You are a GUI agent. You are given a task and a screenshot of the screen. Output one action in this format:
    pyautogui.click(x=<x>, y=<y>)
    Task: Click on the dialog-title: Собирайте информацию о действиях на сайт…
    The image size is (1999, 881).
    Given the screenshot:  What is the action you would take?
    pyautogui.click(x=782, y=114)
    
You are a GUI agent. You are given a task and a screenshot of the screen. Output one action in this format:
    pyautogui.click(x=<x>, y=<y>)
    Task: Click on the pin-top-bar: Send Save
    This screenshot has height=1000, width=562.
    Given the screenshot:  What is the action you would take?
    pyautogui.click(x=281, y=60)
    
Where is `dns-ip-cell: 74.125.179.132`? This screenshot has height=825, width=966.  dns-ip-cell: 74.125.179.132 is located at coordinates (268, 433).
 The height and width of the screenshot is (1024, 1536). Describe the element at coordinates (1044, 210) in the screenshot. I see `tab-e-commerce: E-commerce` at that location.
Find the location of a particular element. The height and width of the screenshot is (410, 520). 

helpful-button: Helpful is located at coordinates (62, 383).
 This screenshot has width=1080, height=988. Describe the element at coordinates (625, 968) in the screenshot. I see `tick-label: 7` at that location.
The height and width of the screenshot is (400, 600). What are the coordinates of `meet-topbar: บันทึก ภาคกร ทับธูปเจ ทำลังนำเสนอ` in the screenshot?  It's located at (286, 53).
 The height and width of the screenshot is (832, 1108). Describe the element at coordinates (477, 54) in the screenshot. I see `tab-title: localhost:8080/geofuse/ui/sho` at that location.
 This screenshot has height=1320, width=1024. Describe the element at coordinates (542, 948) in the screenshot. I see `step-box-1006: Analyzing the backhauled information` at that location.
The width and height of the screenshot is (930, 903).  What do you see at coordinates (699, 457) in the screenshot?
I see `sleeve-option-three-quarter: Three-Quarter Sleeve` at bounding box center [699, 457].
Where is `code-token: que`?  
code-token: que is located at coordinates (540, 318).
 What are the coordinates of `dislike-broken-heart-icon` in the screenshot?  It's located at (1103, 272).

**WHAT YOU HAVE TO DO**
Please rewrite all of the material above, changing "GUI agent" to "desktop agent" wherever it appears and leaving everything else as it is.

**EXPECTED ANSWER**
You are a desktop agent. You are given a task and a screenshot of the screen. Output one action in this format:
    pyautogui.click(x=<x>, y=<y>)
    Task: Click on the dialog-title: Собирайте информацию о действиях на сайт…
    The image size is (1999, 881).
    Given the screenshot:  What is the action you would take?
    pyautogui.click(x=782, y=114)
    
You are a desktop agent. You are given a task and a screenshot of the screen. Output one action in this format:
    pyautogui.click(x=<x>, y=<y>)
    Task: Click on the pin-top-bar: Send Save
    This screenshot has height=1000, width=562.
    Given the screenshot:  What is the action you would take?
    pyautogui.click(x=281, y=60)
    
Where is `dns-ip-cell: 74.125.179.132`? This screenshot has height=825, width=966.  dns-ip-cell: 74.125.179.132 is located at coordinates (268, 433).
 The height and width of the screenshot is (1024, 1536). Describe the element at coordinates (1044, 210) in the screenshot. I see `tab-e-commerce: E-commerce` at that location.
Find the location of a particular element. The height and width of the screenshot is (410, 520). 

helpful-button: Helpful is located at coordinates (62, 383).
 This screenshot has width=1080, height=988. Describe the element at coordinates (625, 968) in the screenshot. I see `tick-label: 7` at that location.
The height and width of the screenshot is (400, 600). What are the coordinates of `meet-topbar: บันทึก ภาคกร ทับธูปเจ ทำลังนำเสนอ` in the screenshot?  It's located at (286, 53).
 The height and width of the screenshot is (832, 1108). Describe the element at coordinates (477, 54) in the screenshot. I see `tab-title: localhost:8080/geofuse/ui/sho` at that location.
 This screenshot has height=1320, width=1024. Describe the element at coordinates (542, 948) in the screenshot. I see `step-box-1006: Analyzing the backhauled information` at that location.
The width and height of the screenshot is (930, 903).  What do you see at coordinates (699, 457) in the screenshot?
I see `sleeve-option-three-quarter: Three-Quarter Sleeve` at bounding box center [699, 457].
Where is `code-token: que`?  
code-token: que is located at coordinates (540, 318).
 What are the coordinates of `dislike-broken-heart-icon` in the screenshot?  It's located at (1103, 272).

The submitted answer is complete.